On the thermodynamics and its connection to structure in the Pt-Pd-Cu-Ni-P bulk metallic glass forming system

Abstract

Contrary to basic hard sphere structure models, recent studies revealed, significant structural differences between Pt-Cu-Ni-P and Pd-Cu-Ni-P metallic glass-forming liquids with the same stoichiometry. To cover the compositional space between both systems, platinum is subsequently replaced by palladium in the composition (Pt/Pd)42.5Cu27Ni9.5P21. For this systematic set of alloys, the thermodynamic properties, such as isobaric heat capacity, enthalpy and Gibbs free energy are assessed. A systematic drop of the Gibbs free energy difference between crystal and liquid, providing a lower estimate of the driving force for crystallization was observed, underlining the high glass-forming ability of the Pd-rich systems. Contrary to kinetic fragility data, a change of the thermodynamic fragility can be observed, drawing the picture of an increasing thermodynamically strong behavior with rising Pd-content.
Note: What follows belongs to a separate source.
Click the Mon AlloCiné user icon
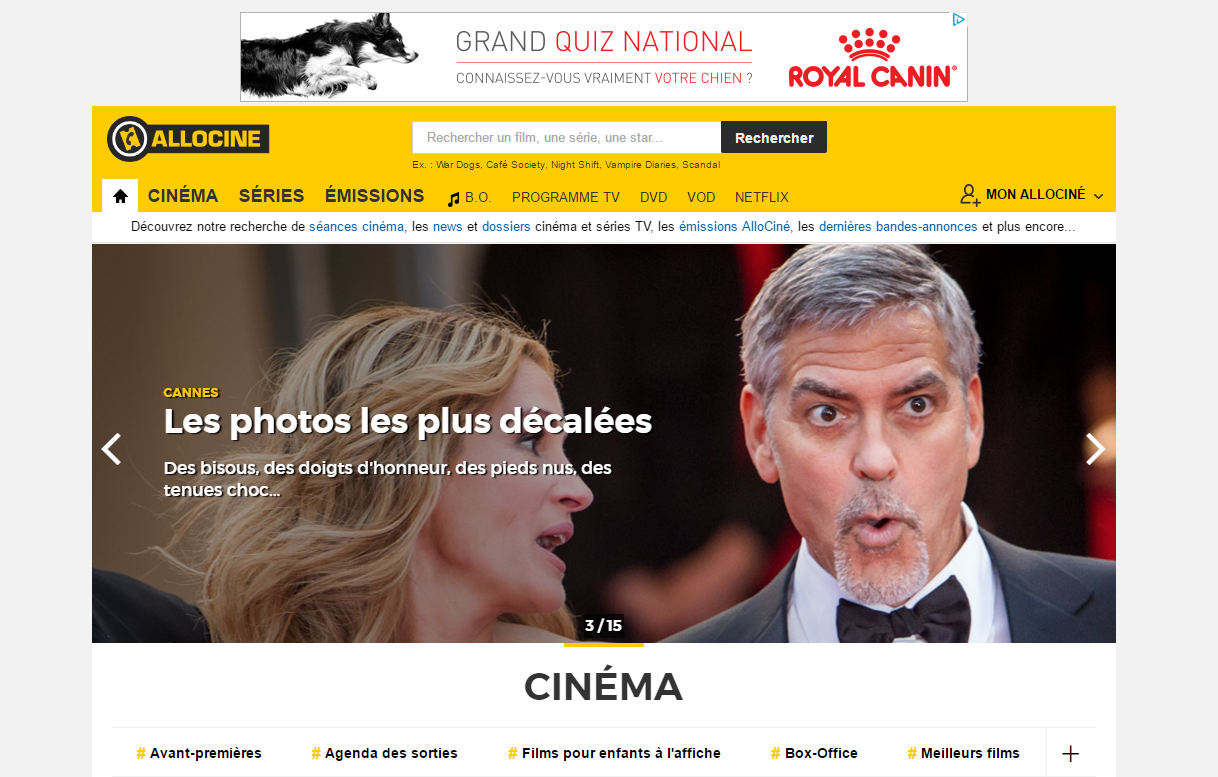 pos(969,195)
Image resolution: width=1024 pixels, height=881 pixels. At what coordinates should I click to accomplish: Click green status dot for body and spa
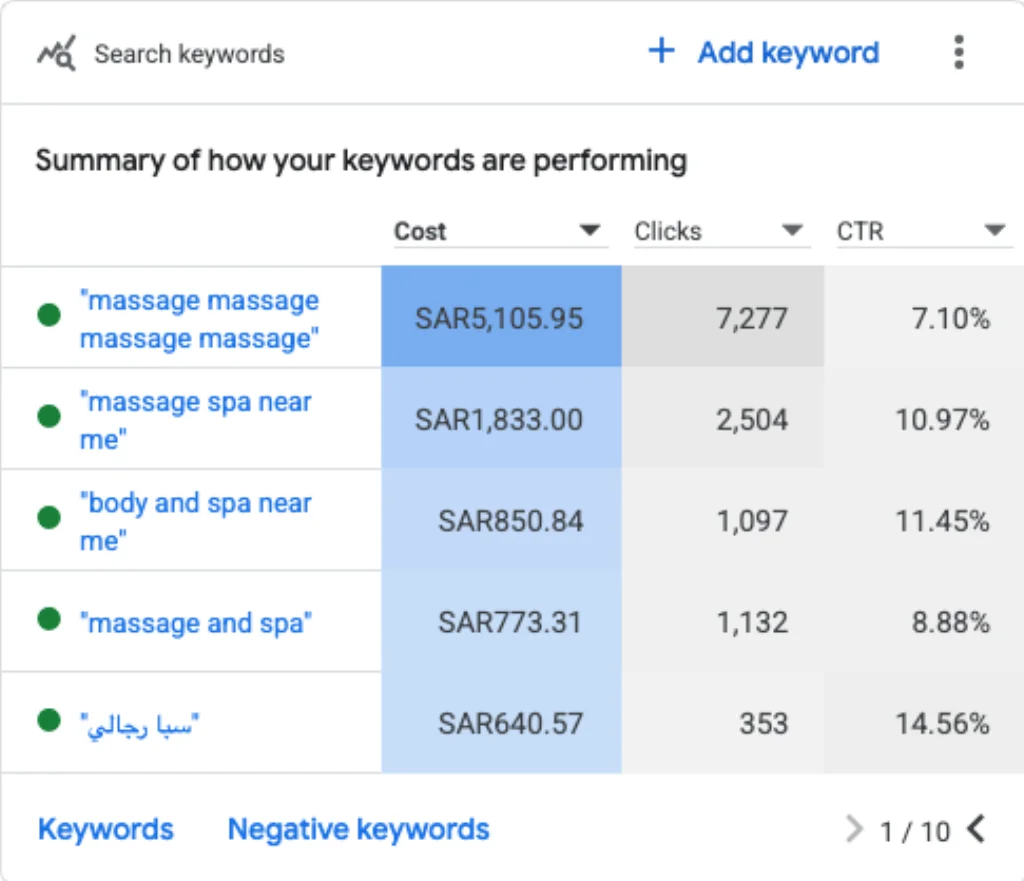(49, 517)
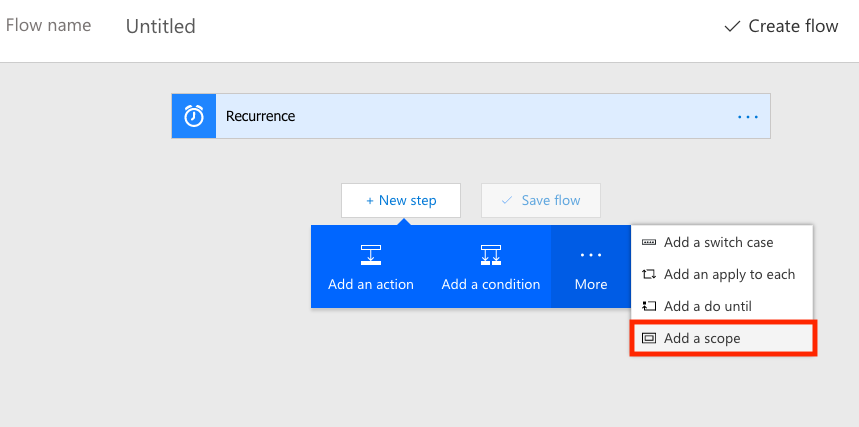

Further, the temperature induced changes of the total structure factors S(Q) were monitored using high-energy synchrotron X-ray diffraction. Focus was laid on the changes on the medium-range length scale, by analyzing changes of the first sharp diffraction peak. Here a good correlation of the changes in peak-width and the thermodynamic fragility was found. From the determination of the excess enthalpy, large amounts of residual enthalpy in the glassy state were observed for the Pt-rich alloys, supporting the increased ductility of these alloys. The current findings further carve out the different roles of the topologically similar Pt and Pd in the Pt/Pd-Cu-Ni-P alloy system and how the change of the structural motifs on the medium range order is influencing thermal properties such as enthalpy and heat capacity.